DOMINGO XIV
DEL T. ORDINARIO - B
MISERICORDIA, SEÑOR,
MISERICORDIA
Por Mª Adelina Climent
Cortés O.P.
“Misericordia, Señor, misericordia”: Oración
sincera que a Dios le agrada escuchar. Grito de confianza, clamor de esperanza
con deseos sinceros de conversión auténtica y vivos sentimientos de sumisión
filial.
Estamos ante el salmo 122, uno de los salmos de
“las subidas”, que cantaban los fieles israelitas en peregrinación al Templo de
Jerusalén, lugar de la morada de Dios, donde reside su gloría y esplendor, y,
por eso mismo, donde se reza mejor, con más fervor, y, donde, Yahveh, atiende
con más solicitud. Este poema es de la época del posexílio y contiene una
oración con tres lamentaciones.
El salmista irrumpe confiadamente, con una
lamentación individual, clamando al Señor, Yahveh, para que salve a su pueblo,
destruido, moral y socialmente, en el
exilio de Babilonia. Es una oración personal, con sentido de responsabilidad y
gesto humilde, pero, al mismo tiempo, confiado y filial, ya que, esto, es lo
que significa la expresión “siervo” en el Antiguo Testamento:
A tí levanto mis ojos,
a ti que habitas en el cielo.
Como están los ojos de los esclavos
fijos en las manos de sus señores.
Los “peregrinos” que en
procesión han llegado al templo, se unen en plegaria al orante con el mismo
gesto de humildad, insistiendo, con los ojos puestos en el Señor, su respuesta
de misericordia y salvación:
Como están los ojos de la esclava
fijos en la mano de su señora,
así están nuestros ojos
en el Señor, Dios nuestro,
esperando su misericordia.
Y, como toda oración une en el amor y enfervoriza
a las personas, se incorpora al grupo del salmista y los peregrinos, la
asamblea del pueblo, que espera con anhelo el cumplimiento de las promesas de
Yahveh, promesas de liberación y de paz. Y es, el reconocimiento de los propios
pecados, desde una fe sincera, lo que conmueve las entrañas de Dios haciendo
que mane la misericordia de su corazón:
Misericordia, Señor, misericordia,
que estamos saciados de desprecios;
nuestra alma está saciada
del sarcasmo de los satisfechos,
del desprecio de los orgullosos.
En los tiempos nuevos de la salvación, los que
ahora vivimos, Cristo Jesús, se nos manifiesta como nuestro libertador. Es la
misericordia de Dios entre nosotros, su rostro amable y compasivo. A pesar de
no ser comprendido entre los suyos, hizo de toda su vida, un generoso y continuo ejercicio de bondad y de amor, de
manera particular con su predicación y su atención a los más pobres y
oprimidos, ya que, como hombre que era, conocía bien nuestra vulnerable
condición, y podía estremecerse ante todo dolor y sufrimiento humano causado
por el pecado y el desamor
Y, fue despreciado, como lo fue Ezequiel
al no ser aceptado como el profeta que
anunciaba al pueblo el NOMBRE DE DIOS
(1ª lect.)
Lo que ocurrió, también, cuando llegó Jesús, un
sábado, y empezó a hablar en la sinagoga.

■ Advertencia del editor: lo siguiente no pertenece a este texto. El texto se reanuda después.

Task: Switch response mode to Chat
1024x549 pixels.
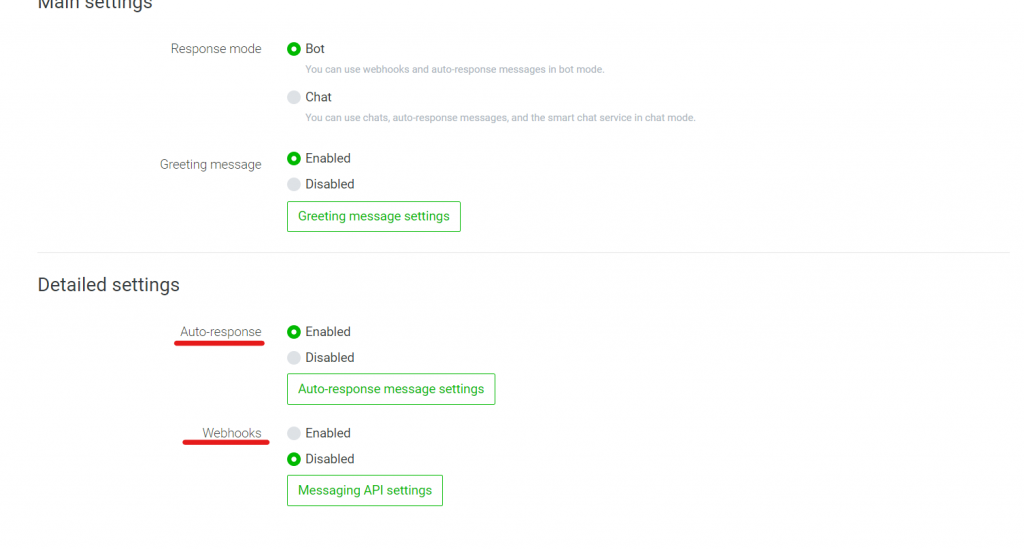Action: tap(294, 97)
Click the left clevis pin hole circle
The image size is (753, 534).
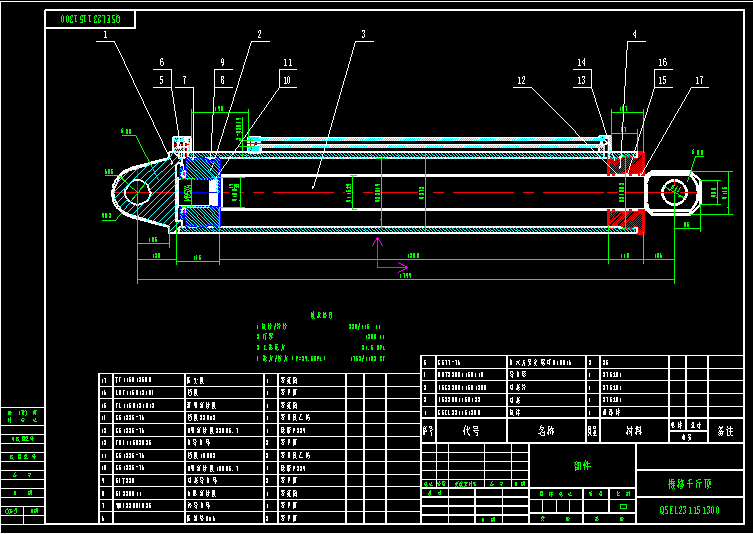138,192
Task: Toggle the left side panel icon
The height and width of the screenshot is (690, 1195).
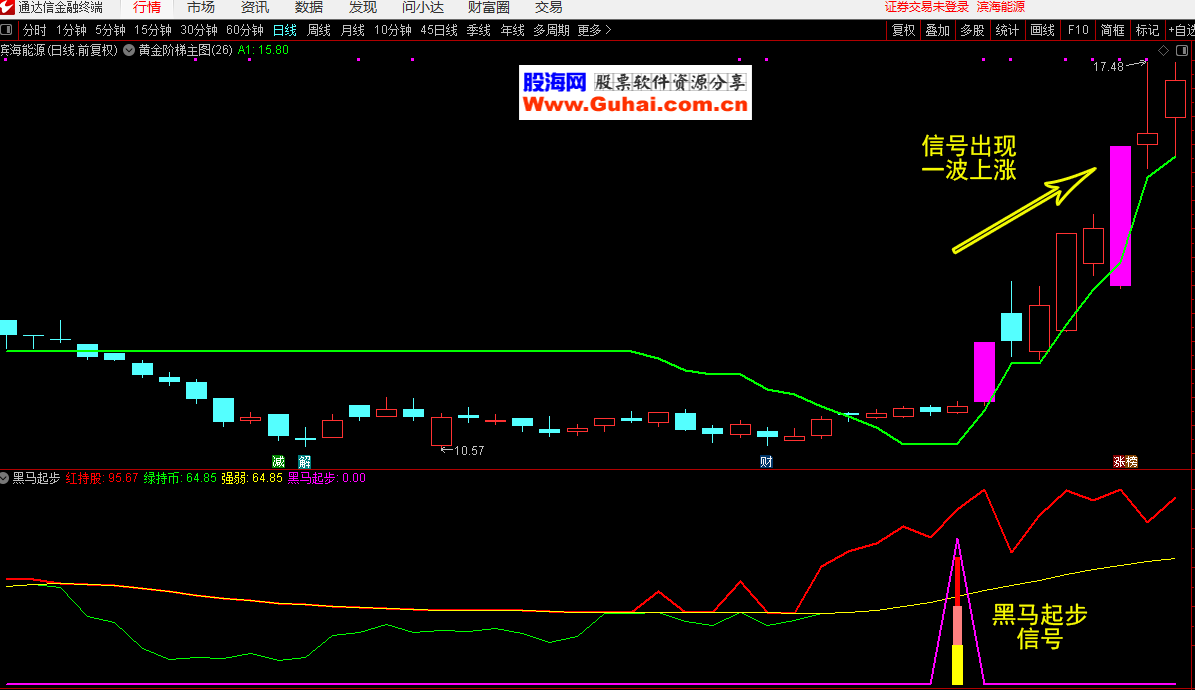Action: pos(8,31)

Los que le escuchaban se preguntaban “¿de donde saca todo esto?” “¿Qué
sabiduría es esa que le ha sido dada?
CONOCÍAN SU ORIGEN HUMILDE; SU FAMILIA, SU TRABAJO Y LES COSTABA
ACEPTARLE COMO PROFETA Y MESÍAS: “¿No
es este el carpintero, el hijo de María, hermano de Santiago y José y Judas y
Simón? ¿Sus hermanas no viven con nosotros aquí?” Y desconfiaron de Él. Por lo
que no pudo hacer allí ningún milagro.
Y, como la misericordia de Dios ha sido derramada
también en nuestros corazones por el Espíritu, ella ha de movilizar las
acciones de los que nos hemos decido seguir a Jesús y trabajar, superando todo
desdén e incomprensión, en la
construcción del REINO DE DIOS. Un Reino de justicia, de amor y de paz para
todos, los que, como peregrinos hacia la ciudad eterna, la nueva Jerusalén,
anhelamos el gozo eterno, en el que
participaremos, en plenitud, de la misma gloria de Dios.